TASK STATEMENT
The answer must be every line below that holds the word "will".

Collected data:

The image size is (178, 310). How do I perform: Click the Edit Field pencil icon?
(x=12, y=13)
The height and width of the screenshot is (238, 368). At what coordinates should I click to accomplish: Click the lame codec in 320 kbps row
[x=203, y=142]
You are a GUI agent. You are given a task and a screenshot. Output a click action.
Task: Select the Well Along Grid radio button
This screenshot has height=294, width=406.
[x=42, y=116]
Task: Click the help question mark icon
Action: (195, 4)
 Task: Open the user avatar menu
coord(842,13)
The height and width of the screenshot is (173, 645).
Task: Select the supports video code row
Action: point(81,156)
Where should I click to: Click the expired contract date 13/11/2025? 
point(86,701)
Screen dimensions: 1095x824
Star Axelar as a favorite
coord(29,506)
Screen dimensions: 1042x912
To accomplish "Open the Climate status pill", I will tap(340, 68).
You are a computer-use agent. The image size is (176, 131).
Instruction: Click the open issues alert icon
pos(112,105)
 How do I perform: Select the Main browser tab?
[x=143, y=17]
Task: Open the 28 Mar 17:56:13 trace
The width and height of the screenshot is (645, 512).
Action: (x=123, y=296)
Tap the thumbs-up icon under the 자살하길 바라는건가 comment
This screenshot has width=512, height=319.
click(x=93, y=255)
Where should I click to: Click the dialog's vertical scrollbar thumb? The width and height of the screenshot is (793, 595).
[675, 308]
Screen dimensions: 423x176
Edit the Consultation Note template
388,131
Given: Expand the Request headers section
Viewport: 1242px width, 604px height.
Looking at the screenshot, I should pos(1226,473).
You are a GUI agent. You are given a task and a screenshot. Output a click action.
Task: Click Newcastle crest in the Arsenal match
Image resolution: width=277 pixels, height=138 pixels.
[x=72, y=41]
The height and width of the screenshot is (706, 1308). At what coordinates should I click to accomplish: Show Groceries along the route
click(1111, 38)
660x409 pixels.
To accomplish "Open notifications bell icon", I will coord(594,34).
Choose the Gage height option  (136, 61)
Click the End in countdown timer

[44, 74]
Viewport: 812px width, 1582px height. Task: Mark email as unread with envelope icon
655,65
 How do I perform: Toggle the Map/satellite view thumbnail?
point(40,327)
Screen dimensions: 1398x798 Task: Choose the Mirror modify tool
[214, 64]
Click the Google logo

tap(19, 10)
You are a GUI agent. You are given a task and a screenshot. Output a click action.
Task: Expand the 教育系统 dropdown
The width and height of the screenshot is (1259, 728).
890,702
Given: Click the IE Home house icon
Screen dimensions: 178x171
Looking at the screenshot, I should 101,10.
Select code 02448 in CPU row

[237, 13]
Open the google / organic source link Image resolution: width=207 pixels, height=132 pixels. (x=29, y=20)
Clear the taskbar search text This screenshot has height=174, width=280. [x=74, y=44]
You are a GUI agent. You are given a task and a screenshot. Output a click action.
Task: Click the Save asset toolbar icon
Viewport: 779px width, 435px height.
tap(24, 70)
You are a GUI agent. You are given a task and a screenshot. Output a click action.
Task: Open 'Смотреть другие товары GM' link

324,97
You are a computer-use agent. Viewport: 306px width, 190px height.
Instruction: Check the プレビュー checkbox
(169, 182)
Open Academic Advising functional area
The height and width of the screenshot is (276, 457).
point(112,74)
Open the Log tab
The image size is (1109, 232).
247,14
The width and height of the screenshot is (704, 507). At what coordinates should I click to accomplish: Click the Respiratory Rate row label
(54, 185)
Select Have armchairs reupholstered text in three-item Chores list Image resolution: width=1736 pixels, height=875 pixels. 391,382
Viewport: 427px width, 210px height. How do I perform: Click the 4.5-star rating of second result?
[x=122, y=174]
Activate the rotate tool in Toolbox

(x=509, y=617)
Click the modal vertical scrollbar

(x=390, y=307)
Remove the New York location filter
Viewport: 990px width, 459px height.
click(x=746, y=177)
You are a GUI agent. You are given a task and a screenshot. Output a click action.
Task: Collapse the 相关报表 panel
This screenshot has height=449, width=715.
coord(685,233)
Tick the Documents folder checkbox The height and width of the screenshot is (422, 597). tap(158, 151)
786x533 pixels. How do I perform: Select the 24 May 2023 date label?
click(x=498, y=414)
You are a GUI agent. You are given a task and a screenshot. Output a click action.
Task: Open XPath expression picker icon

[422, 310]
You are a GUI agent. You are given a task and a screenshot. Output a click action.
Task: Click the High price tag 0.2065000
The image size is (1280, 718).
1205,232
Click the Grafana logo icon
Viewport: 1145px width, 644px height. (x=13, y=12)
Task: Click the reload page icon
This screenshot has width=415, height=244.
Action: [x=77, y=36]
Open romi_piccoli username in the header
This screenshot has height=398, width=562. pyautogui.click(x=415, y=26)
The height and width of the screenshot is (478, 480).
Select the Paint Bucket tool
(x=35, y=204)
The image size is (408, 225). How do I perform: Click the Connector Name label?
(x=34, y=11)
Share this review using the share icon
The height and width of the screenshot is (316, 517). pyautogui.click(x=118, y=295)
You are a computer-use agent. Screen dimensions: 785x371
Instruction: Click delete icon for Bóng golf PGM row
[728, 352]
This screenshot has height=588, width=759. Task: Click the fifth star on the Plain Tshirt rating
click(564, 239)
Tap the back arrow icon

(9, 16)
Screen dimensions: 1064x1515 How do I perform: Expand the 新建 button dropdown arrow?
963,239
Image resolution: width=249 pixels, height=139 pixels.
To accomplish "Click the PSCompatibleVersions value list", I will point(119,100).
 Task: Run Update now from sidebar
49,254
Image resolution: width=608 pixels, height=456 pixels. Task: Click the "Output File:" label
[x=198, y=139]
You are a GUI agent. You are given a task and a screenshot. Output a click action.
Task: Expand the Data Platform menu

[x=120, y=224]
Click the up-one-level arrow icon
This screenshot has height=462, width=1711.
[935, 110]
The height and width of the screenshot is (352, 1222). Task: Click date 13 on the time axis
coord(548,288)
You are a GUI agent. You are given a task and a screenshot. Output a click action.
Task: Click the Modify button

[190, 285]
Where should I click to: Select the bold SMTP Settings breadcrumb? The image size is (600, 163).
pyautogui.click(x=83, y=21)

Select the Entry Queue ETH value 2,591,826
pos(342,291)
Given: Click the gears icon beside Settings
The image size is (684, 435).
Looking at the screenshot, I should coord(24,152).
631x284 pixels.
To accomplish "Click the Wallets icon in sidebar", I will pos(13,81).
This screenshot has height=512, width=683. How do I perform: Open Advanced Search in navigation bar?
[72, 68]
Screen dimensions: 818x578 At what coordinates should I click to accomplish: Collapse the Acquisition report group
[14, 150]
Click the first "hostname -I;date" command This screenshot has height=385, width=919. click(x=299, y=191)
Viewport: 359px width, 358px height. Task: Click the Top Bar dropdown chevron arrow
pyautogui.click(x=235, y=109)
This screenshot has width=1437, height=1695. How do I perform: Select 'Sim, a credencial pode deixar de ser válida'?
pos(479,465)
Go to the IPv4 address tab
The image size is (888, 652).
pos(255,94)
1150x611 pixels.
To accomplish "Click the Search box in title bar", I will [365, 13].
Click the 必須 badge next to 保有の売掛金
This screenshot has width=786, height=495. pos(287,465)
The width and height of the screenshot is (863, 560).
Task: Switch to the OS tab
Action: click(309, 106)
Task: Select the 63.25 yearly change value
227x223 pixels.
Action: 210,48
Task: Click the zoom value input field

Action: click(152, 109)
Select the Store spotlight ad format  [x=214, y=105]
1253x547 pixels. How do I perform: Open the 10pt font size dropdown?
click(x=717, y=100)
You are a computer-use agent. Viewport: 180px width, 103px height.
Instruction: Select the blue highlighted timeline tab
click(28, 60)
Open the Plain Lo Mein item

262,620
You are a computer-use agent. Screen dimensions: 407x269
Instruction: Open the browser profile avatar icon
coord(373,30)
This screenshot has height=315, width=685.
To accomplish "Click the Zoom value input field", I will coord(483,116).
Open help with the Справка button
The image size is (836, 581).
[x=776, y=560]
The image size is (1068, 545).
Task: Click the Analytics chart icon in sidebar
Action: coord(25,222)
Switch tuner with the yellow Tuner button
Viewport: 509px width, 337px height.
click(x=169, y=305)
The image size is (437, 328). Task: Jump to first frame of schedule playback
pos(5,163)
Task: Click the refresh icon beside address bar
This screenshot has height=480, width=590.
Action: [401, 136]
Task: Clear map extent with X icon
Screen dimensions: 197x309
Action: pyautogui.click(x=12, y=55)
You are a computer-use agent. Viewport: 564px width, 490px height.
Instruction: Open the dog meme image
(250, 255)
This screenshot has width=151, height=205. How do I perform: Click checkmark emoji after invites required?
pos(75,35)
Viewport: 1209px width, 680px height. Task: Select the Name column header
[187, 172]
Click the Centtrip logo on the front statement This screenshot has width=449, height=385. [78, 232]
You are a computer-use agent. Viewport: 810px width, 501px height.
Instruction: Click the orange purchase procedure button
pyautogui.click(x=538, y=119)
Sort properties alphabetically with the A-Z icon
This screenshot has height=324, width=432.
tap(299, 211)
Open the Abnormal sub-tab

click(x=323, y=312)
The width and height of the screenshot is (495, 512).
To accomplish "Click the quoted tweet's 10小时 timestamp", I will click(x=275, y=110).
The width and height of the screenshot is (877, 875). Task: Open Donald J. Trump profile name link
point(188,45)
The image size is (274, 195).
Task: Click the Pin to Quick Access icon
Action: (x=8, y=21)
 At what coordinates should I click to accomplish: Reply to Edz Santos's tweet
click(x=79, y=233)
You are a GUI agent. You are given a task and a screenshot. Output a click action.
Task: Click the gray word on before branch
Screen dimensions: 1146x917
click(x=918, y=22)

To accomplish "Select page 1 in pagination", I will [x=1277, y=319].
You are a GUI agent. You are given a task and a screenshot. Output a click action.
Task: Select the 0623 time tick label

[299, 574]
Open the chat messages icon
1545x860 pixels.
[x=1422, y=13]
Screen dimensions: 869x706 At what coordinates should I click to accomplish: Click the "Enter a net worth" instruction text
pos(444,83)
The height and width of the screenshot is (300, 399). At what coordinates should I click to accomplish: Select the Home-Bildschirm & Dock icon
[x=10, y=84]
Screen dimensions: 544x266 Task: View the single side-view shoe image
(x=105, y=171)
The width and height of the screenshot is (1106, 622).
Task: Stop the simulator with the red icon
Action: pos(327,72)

WRITTEN ANSWER
To accomplish "Open the Climate status pill", I will tap(340, 68).
To accomplish "Open notifications bell icon", I will coord(594,34).
To accomplish "Click the PSCompatibleVersions value list", I will point(119,100).
To accomplish "Click the Wallets icon in sidebar", I will pos(13,81).
To accomplish "Click the Search box in title bar", I will [365, 13].
To accomplish "Click the Zoom value input field", I will coord(483,116).
To accomplish "Click the quoted tweet's 10小时 timestamp", I will click(x=275, y=110).
To accomplish "Select page 1 in pagination", I will [x=1277, y=319].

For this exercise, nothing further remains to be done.